> _Assignment_: Only one stretch of the records below is wanted: the lines from the one holding "artwork (194, 1098)" through the one holding "July 2017 (63, 2441)". Return it exactly, both ends included.

> _Extracted material_:

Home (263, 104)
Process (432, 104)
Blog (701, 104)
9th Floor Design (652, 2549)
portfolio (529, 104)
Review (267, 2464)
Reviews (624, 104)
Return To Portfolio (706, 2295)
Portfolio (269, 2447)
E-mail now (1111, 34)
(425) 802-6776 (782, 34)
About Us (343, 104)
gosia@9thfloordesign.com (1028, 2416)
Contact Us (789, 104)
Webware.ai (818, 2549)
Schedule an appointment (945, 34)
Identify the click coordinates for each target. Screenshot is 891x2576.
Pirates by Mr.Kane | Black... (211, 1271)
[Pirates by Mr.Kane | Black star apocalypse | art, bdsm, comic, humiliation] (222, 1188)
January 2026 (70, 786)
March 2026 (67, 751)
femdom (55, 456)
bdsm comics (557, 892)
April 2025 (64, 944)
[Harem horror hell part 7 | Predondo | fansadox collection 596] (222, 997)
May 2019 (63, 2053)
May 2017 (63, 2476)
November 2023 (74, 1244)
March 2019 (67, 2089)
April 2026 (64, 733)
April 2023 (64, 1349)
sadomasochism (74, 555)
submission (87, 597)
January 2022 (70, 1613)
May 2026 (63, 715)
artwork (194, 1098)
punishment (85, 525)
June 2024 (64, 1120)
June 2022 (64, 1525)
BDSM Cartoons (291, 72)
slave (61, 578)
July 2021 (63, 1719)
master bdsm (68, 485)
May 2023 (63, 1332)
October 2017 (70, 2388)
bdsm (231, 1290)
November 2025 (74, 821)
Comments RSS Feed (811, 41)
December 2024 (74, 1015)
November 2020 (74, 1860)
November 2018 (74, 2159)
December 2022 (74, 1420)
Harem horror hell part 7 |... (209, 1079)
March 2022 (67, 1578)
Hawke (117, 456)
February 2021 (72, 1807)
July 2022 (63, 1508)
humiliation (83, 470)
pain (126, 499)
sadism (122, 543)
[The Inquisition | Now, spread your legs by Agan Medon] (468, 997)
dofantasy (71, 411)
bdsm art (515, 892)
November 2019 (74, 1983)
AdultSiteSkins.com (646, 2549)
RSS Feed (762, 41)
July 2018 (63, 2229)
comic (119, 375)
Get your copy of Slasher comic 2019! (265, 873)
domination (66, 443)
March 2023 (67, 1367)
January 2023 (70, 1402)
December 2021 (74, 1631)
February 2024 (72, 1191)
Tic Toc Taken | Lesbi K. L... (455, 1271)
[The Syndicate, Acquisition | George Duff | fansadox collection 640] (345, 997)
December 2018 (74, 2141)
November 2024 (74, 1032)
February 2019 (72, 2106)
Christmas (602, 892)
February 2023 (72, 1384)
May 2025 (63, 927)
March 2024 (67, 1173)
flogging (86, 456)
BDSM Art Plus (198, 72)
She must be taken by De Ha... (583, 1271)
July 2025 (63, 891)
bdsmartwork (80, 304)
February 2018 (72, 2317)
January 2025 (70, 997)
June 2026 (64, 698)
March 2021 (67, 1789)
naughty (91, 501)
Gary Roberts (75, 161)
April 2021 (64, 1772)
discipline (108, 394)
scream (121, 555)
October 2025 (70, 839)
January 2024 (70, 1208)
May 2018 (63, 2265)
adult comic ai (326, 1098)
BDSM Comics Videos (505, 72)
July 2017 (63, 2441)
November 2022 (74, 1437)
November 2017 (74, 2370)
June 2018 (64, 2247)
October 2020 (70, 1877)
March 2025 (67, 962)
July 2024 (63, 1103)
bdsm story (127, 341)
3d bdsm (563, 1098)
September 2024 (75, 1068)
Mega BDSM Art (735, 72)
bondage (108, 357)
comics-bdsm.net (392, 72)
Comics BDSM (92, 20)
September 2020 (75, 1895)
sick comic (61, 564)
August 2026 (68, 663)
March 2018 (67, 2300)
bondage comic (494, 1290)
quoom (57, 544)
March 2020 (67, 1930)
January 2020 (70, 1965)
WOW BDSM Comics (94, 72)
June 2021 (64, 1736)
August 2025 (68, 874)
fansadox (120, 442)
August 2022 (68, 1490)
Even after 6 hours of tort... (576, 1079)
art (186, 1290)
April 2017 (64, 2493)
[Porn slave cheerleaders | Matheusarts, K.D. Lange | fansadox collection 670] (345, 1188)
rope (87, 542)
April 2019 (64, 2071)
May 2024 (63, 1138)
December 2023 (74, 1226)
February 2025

> _Reply to the exercise_:
artwork (194, 1098)
punishment (85, 525)
June 2024 (64, 1120)
June 2022 (64, 1525)
BDSM Cartoons (291, 72)
slave (61, 578)
July 2021 (63, 1719)
master bdsm (68, 485)
May 2023 (63, 1332)
October 2017 (70, 2388)
bdsm (231, 1290)
November 2025 (74, 821)
Comments RSS Feed (811, 41)
December 2024 (74, 1015)
November 2020 (74, 1860)
November 2018 (74, 2159)
December 2022 (74, 1420)
Harem horror hell part 7 |... (209, 1079)
March 2022 (67, 1578)
Hawke (117, 456)
February 2021 (72, 1807)
July 2022 (63, 1508)
humiliation (83, 470)
pain (126, 499)
sadism (122, 543)
[The Inquisition | Now, spread your legs by Agan Medon] (468, 997)
dofantasy (71, 411)
bdsm art (515, 892)
November 2019 (74, 1983)
AdultSiteSkins.com (646, 2549)
RSS Feed (762, 41)
July 2018 (63, 2229)
comic (119, 375)
Get your copy of Slasher comic 2019! (265, 873)
domination (66, 443)
March 2023 (67, 1367)
January 2023 (70, 1402)
December 2021 (74, 1631)
February 2024 (72, 1191)
Tic Toc Taken | Lesbi K. L... (455, 1271)
[The Syndicate, Acquisition | George Duff | fansadox collection 640] (345, 997)
December 2018 (74, 2141)
November 2024 (74, 1032)
February 2019 (72, 2106)
Christmas (602, 892)
February 2023 (72, 1384)
May 2025 (63, 927)
March 2024 (67, 1173)
flogging (86, 456)
BDSM Art Plus (198, 72)
She must be taken by De Ha... (583, 1271)
July 2025 (63, 891)
bdsmartwork (80, 304)
February 2018 (72, 2317)
January 2025 (70, 997)
June 2026 (64, 698)
March 2021 (67, 1789)
naughty (91, 501)
Gary Roberts (75, 161)
April 2021 (64, 1772)
discipline (108, 394)
scream (121, 555)
October 2025 (70, 839)
January 2024 (70, 1208)
May 2018 (63, 2265)
adult comic ai (326, 1098)
BDSM Comics Videos (505, 72)
July 2017 (63, 2441)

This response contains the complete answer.